How to wire a 9 pin serial connector into a RJ11 4pin connector

pinoutserial

I am working on a project, the door control system I am using is a bit old, and it works through a serial connector on a 4 pin RJ11 line. I am currently trying to wire an old serial wire into its RJ11 wire, so I can get my raspberry pi to work with it. (I am using a USB to serial connector on the pi)

However, the problem is I don't know which wire goes into what. The door controller is one I got was from a friend's deconstruction project. Its a Stanley Access Technologies MC521 controller.

The RJ11 has 4 colors on it, black, red, green, and yellow from order left to right. And has the text RS232 near it. A signal was detected on the red wire when it boots on.

any ideas?

Best Answer

You may be able to trace the connections out on the board. If it goes to a standard RS-232 interface chip such as a MAX232 or MC1488/9 then you have at least part of the answer.
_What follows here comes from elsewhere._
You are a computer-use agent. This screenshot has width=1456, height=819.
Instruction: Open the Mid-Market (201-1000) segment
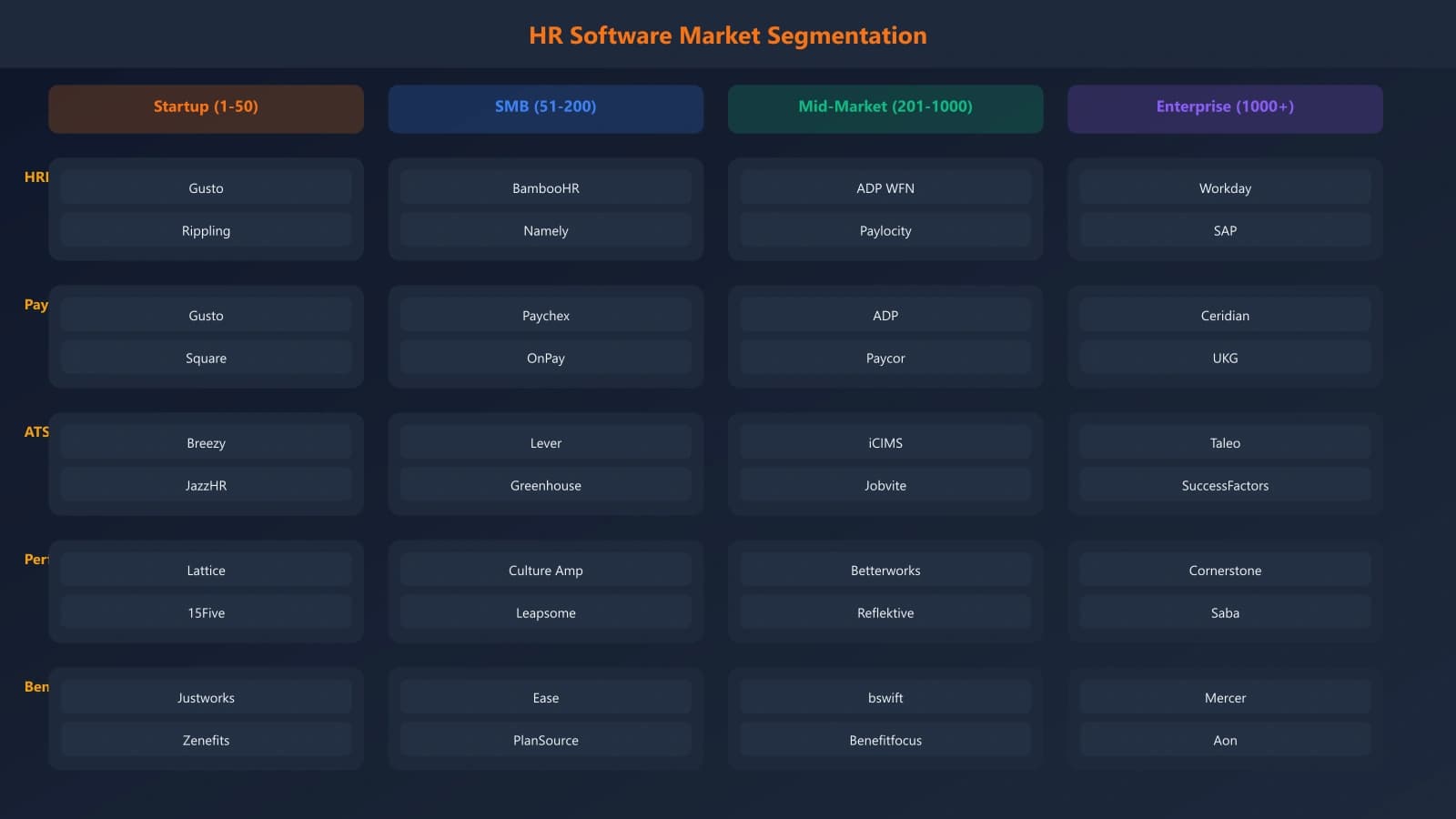(885, 106)
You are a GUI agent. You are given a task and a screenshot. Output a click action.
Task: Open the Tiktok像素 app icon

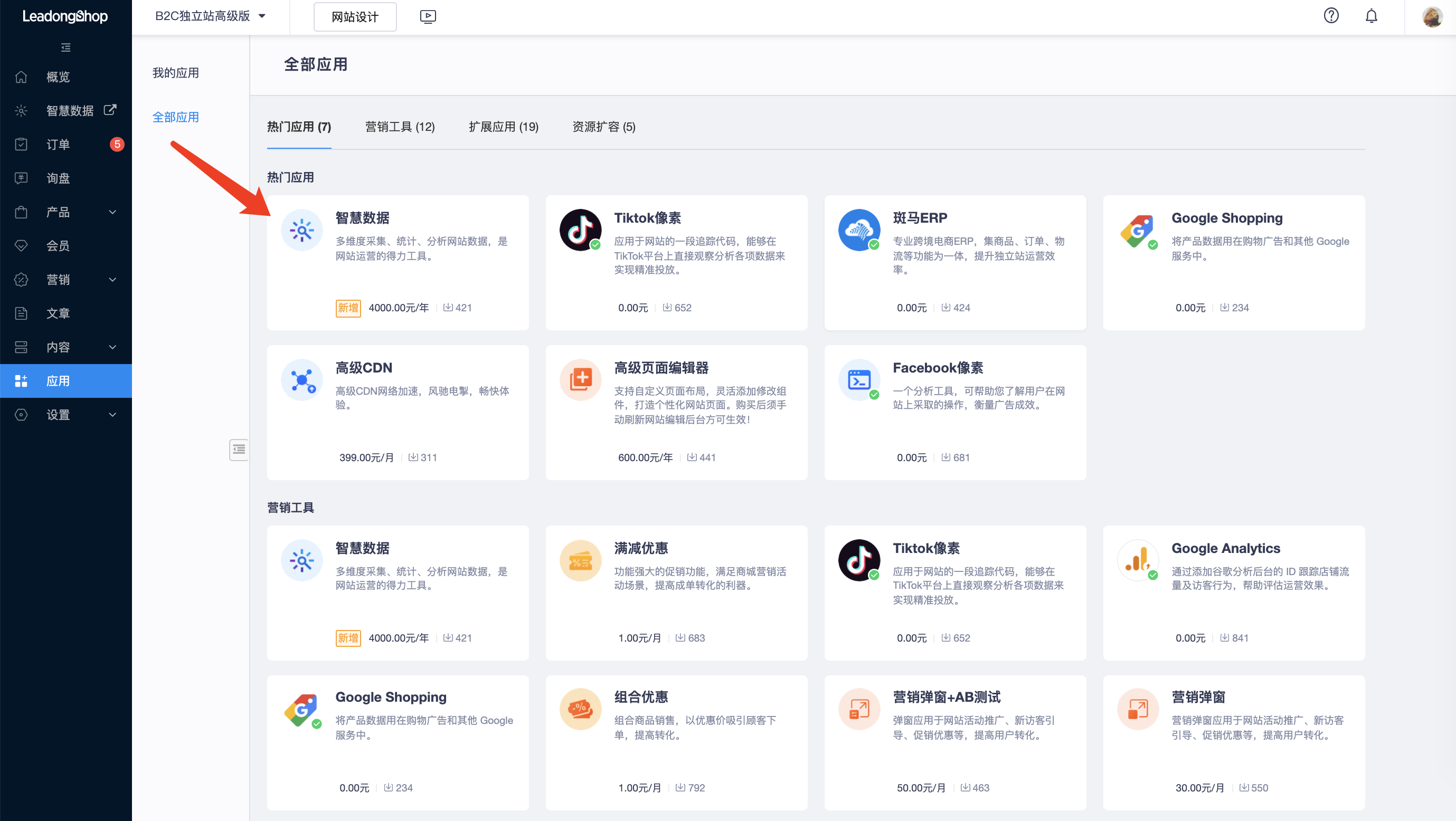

If it's a 3-wire interface (pretty common) there will be only three wires required- ground, which you should be able to trace out easily. Data input which will go somewhere on the board (other than ground) and won't measure much, if any, voltage when the unit is powered, and Data output, which should measure significant voltage (mark state/idle voltage on RS-232 is usually -9 to -15V).

That's assuming it's RS232. If it's some other serial protocol, you're not going to have much luck figuring it out, I fear. Also, if it can affect security there will probably some protection against spoofing the signals, cryptographic or otherwise, for obvious reasons.